Required work: Copy out each line containing "name" from the entries below.

Segment Open

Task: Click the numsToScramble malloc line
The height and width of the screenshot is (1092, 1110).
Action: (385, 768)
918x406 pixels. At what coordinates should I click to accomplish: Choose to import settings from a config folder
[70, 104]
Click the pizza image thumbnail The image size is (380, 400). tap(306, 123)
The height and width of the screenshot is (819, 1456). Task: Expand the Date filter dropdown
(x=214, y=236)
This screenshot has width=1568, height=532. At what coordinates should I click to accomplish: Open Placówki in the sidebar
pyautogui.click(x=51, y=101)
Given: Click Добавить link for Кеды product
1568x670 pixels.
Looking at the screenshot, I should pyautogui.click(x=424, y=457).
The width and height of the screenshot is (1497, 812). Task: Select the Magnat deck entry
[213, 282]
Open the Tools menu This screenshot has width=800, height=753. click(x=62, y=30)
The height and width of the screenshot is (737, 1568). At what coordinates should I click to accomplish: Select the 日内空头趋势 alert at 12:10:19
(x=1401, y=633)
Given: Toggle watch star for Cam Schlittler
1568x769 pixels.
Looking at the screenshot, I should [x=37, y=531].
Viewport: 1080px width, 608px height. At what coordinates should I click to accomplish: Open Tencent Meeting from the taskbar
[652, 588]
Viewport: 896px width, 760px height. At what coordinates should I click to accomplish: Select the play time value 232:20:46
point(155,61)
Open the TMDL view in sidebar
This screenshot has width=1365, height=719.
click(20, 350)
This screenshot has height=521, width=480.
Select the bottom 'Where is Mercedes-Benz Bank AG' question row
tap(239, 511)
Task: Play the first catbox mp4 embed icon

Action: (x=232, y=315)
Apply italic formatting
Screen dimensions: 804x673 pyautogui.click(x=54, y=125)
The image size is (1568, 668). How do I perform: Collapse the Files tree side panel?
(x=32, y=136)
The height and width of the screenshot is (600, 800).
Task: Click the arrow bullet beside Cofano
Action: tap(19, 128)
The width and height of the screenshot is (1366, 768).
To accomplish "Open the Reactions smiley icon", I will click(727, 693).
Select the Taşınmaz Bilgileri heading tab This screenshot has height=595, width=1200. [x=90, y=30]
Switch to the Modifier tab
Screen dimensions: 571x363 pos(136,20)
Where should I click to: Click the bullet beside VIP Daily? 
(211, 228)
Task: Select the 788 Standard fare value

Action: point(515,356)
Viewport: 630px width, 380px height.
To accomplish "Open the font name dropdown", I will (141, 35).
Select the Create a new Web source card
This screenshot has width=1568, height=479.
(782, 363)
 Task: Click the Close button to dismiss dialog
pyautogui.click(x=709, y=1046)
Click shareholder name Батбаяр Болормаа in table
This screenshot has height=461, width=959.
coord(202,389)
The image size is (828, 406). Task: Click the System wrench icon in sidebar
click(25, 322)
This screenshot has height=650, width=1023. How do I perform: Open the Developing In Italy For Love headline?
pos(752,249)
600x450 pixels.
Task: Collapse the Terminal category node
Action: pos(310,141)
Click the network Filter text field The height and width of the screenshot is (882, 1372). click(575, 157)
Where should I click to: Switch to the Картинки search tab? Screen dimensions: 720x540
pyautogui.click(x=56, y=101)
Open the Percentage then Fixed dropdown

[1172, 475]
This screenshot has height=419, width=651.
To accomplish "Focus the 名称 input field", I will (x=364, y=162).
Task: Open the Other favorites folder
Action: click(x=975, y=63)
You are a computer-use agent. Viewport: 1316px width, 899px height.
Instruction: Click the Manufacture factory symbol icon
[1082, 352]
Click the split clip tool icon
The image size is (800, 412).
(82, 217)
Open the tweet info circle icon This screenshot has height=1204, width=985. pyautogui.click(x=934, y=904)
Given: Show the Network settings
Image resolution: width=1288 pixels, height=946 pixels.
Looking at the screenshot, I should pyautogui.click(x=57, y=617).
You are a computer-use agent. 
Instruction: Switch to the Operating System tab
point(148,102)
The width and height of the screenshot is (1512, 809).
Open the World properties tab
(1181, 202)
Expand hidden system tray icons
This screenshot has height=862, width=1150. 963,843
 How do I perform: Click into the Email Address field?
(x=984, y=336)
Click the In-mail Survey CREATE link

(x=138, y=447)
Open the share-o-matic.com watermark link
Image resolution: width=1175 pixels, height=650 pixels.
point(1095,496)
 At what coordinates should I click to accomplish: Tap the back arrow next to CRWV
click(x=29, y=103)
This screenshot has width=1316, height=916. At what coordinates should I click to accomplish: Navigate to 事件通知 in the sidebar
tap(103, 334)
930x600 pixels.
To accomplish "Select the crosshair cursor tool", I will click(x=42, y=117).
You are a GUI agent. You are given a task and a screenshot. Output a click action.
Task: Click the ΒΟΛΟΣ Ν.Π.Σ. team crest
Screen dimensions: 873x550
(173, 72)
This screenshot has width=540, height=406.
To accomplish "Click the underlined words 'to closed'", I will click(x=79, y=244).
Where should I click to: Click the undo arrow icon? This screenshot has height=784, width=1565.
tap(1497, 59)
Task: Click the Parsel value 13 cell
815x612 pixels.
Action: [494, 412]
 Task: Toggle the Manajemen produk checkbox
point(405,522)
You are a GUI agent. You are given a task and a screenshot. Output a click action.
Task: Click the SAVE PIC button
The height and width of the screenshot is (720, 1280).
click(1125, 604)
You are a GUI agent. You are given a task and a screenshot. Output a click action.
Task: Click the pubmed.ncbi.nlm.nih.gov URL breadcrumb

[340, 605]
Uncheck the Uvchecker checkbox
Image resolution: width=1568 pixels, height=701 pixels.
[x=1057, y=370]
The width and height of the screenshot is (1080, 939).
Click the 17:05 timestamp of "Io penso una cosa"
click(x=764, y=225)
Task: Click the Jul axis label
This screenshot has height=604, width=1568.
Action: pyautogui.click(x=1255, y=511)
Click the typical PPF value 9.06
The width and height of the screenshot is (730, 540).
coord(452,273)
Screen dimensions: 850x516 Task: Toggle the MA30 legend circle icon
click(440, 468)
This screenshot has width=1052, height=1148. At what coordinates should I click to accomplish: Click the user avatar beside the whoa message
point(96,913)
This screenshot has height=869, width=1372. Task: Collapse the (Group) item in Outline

Segment Closed

Task response:
To accomplish "Open the font name dropdown", I will (141, 35).
Click shareholder name Батбаяр Болормаа in table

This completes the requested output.